Jason was taken to his new commander, a tall man with a lean face and broad shoulders named Mars. He was decorated with medals and battle scars and Jason felt like a scruffy pony standing next to a seasoned warhorse. He relaxed his shoulders. Someday, he would be that warhorse.
"You have joined the Brirish army on behalf of King George," Mars said. "Both he and Parliament extend their utmost gratitude to you brave soldiers. You will make your motherland and your fathers proud."
Jaron swallowed. He didn't even know his father's name. The idea that his father could ever feel proud of him made Jason feel like the overripe peaches that Jason's mother craved. From what he could remember, Beryl Grace was a thin, pretty woman who seemed as delicate as a twig, but drank whiskey and ale like a man. She could not hold down a job, but there were not many available women anyways.
Beryl had been romanced by a British soldier who had fought in the French and Indian War. She had beseeched him with letters after Thalia was born and after seven years, he returned, but only to impregnate her again. Pregnant and abandoned for the second time, Beryl had turned to washing laundry and sewing clothes to feed herself.

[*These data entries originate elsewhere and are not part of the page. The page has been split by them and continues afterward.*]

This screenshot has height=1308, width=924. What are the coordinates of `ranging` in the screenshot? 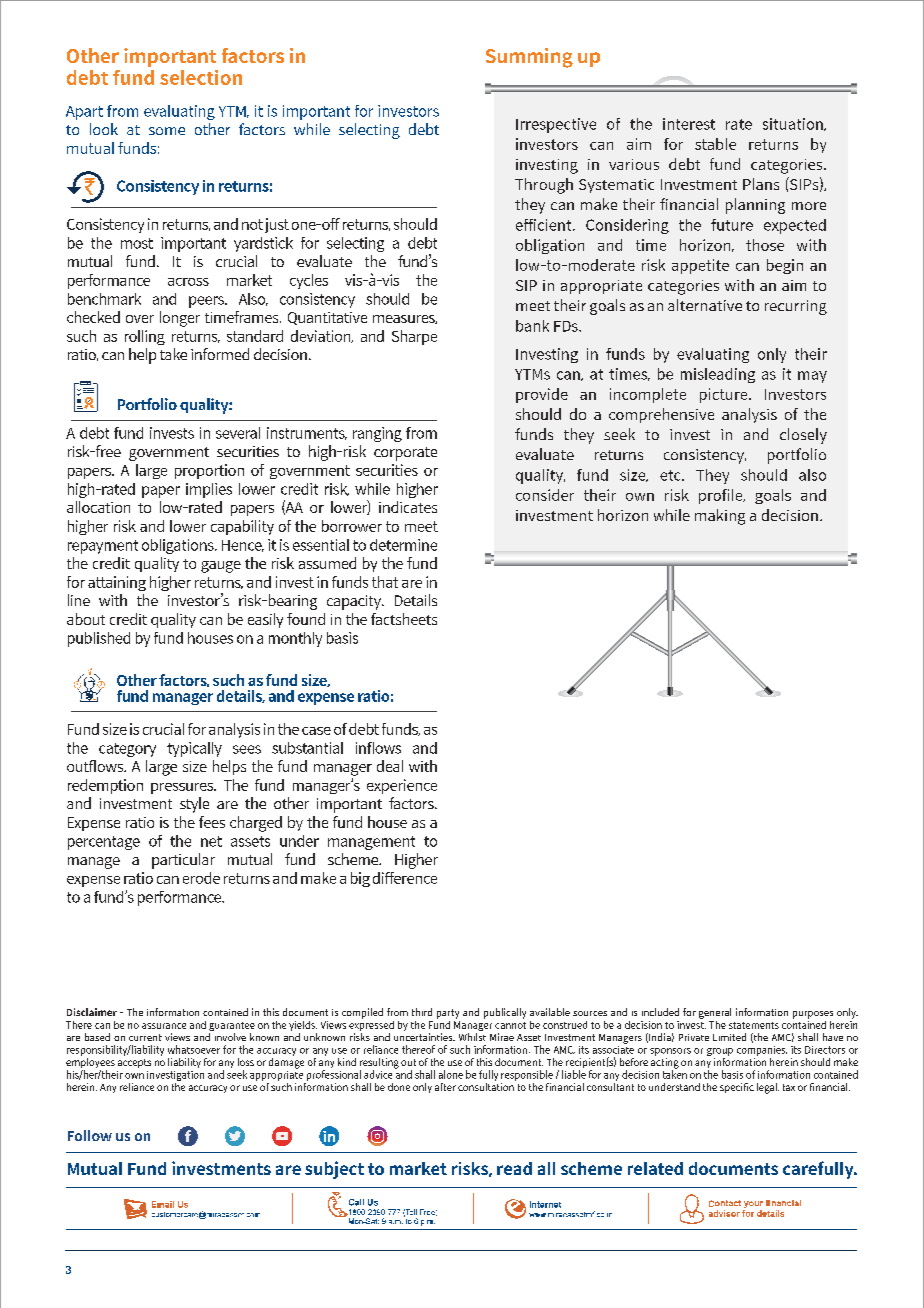 It's located at (377, 434).
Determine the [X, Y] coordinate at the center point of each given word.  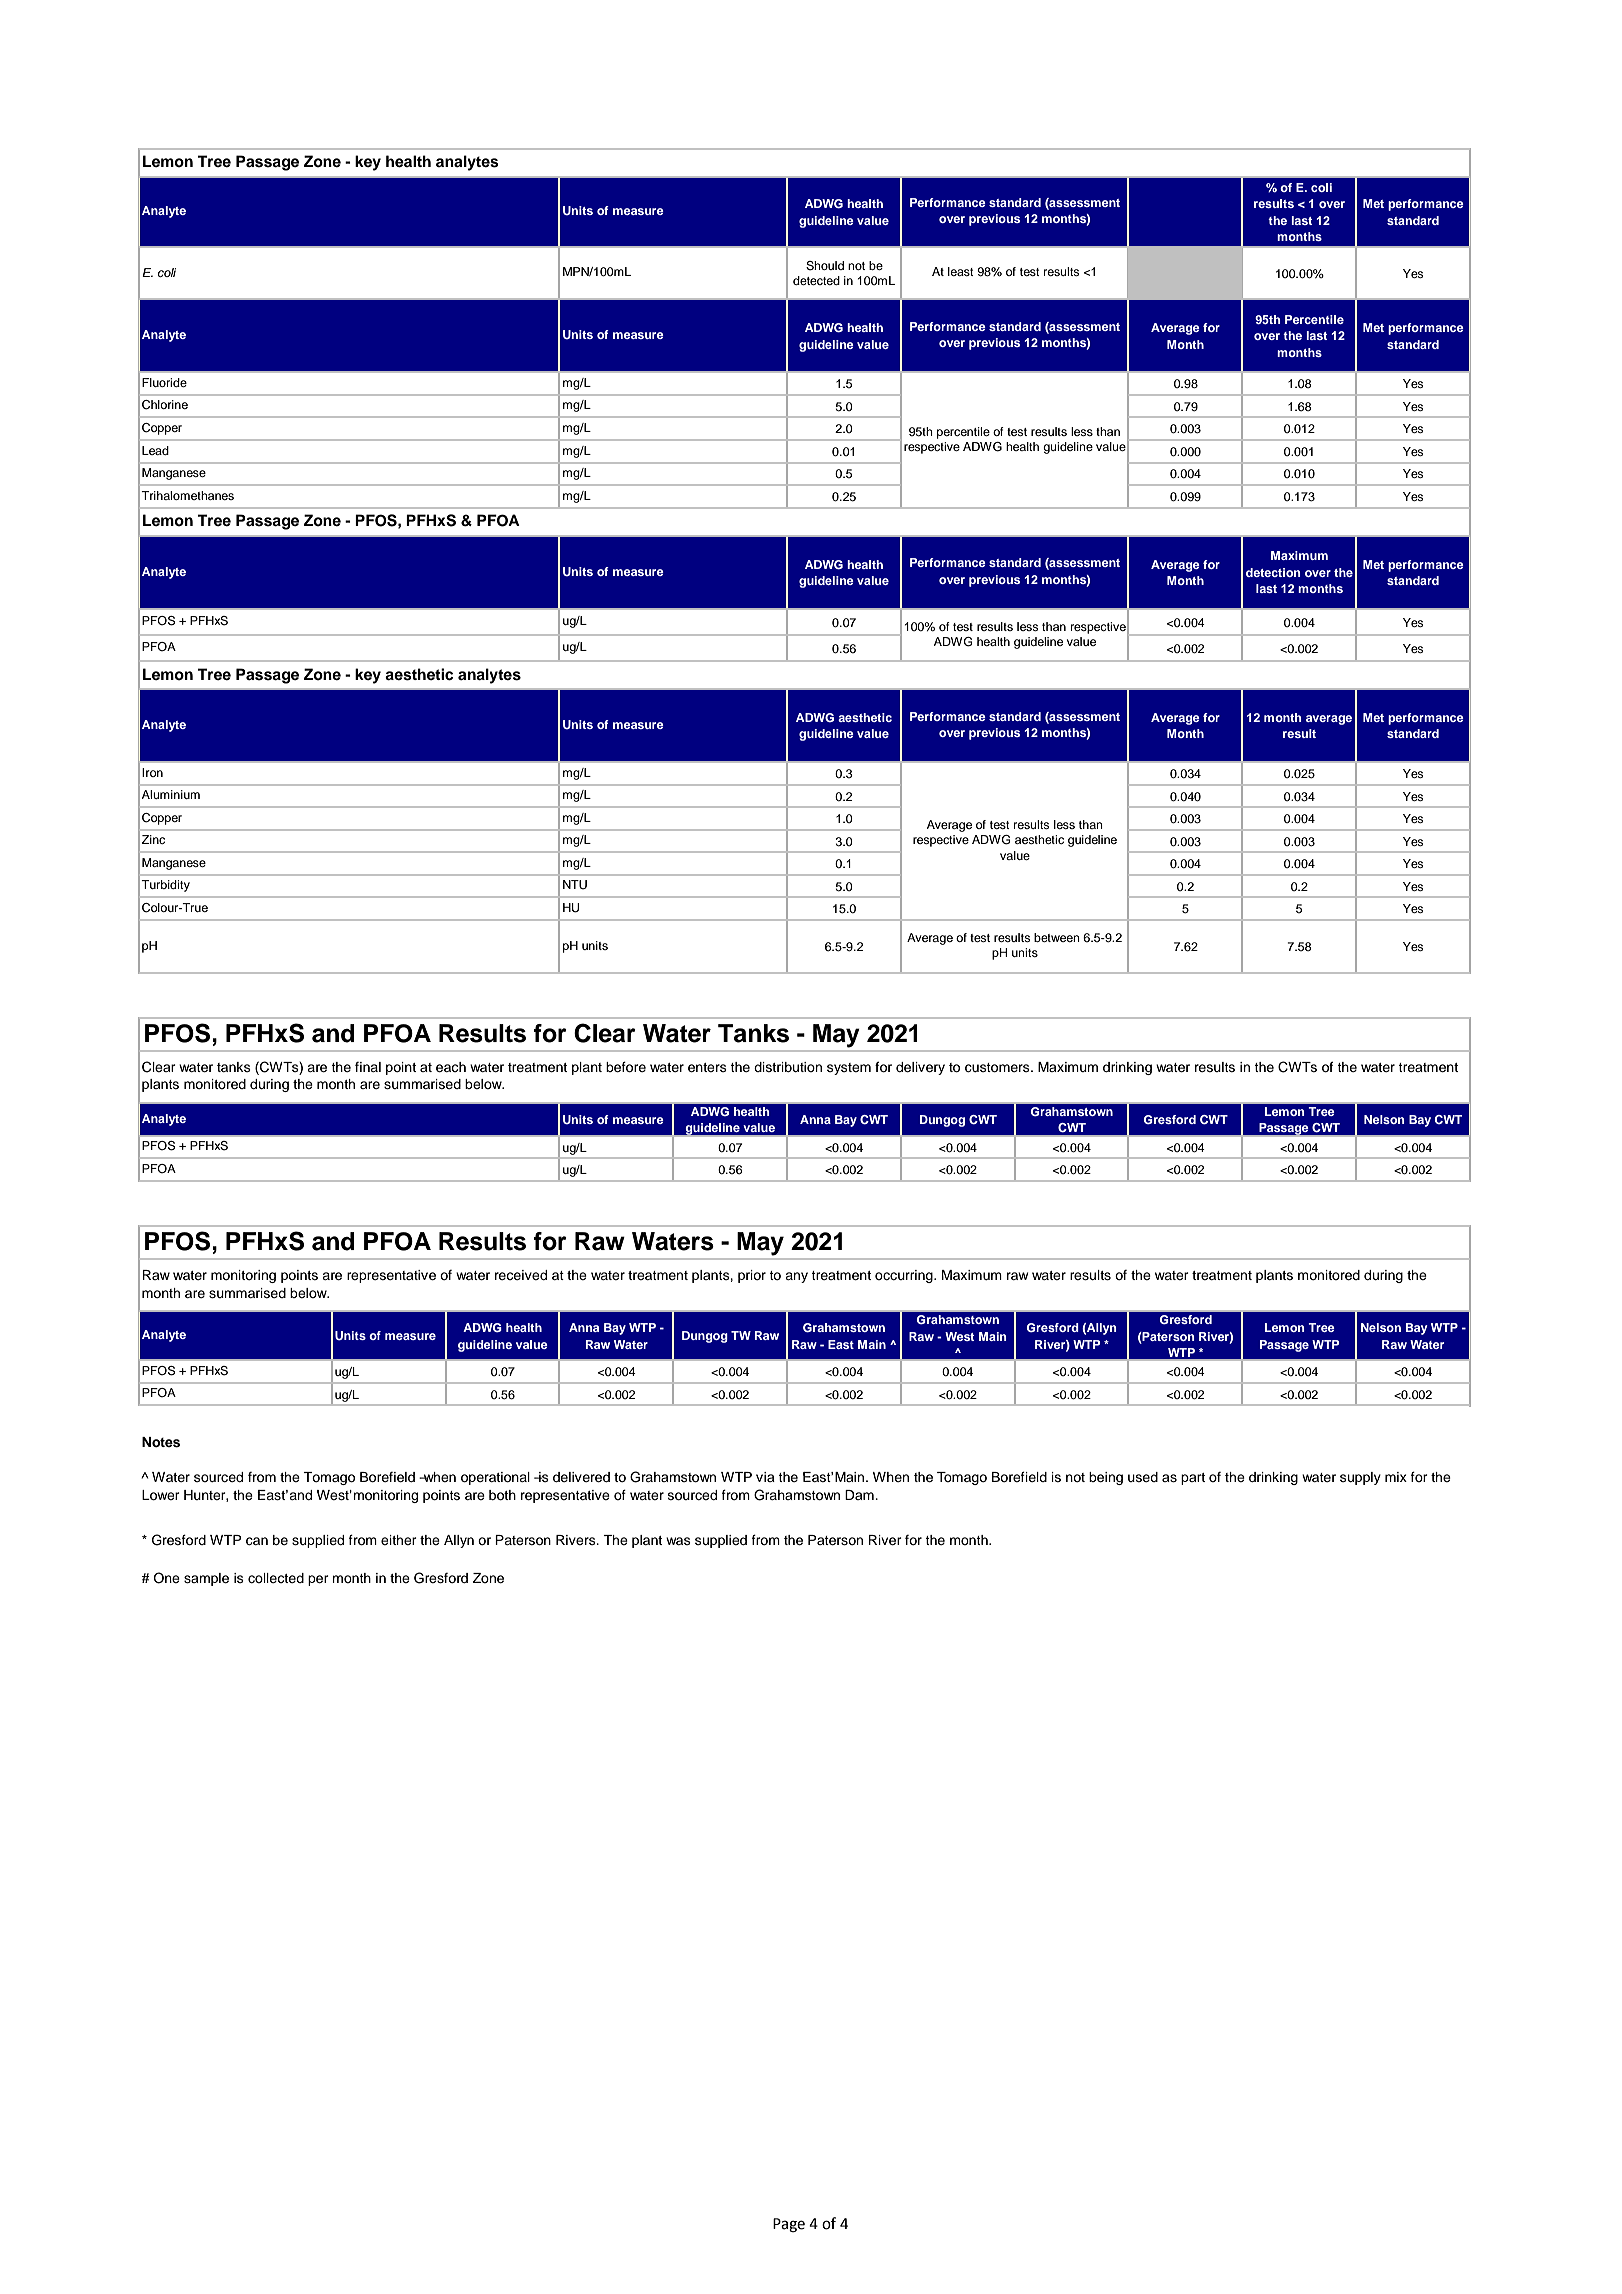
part [1193, 1479]
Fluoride [164, 382]
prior [752, 1276]
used [1143, 1477]
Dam [860, 1495]
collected [276, 1578]
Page [789, 2225]
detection [1273, 572]
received [521, 1275]
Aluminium [171, 794]
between [1057, 937]
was [678, 1541]
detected [816, 280]
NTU [575, 885]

When Jason was three, his mother was desperate that she could not feed her children. Driven mad by hunger, she had sent Jason on a ship to England to work in a workhouse. Jason had not seen his mother or Thalia ever since.
       Jason was now eighteen and he had grown tired of the workhouse where Juno made snark remarks about the children's faces and the women's virtues. Juno's husband, Jupiter, was even worse. Jason had watched as Alcmene, Leda, Callisto, and Danae were all punished by Juno for her husband's roaming eye. Callisto had died in childbirth, while Danae and Alcmene were sent to roam on the streets. Only Leda managed some semblance of life, but it was rumored that the only reason she lived in a nice apartment was because she was willing to open her legs to men.
     It didn't matter if Jason could not make his father — whoever he was — proud of him. Mars was right. He would make his county proud and that — along with the promise of a better future — was all that Jason needed.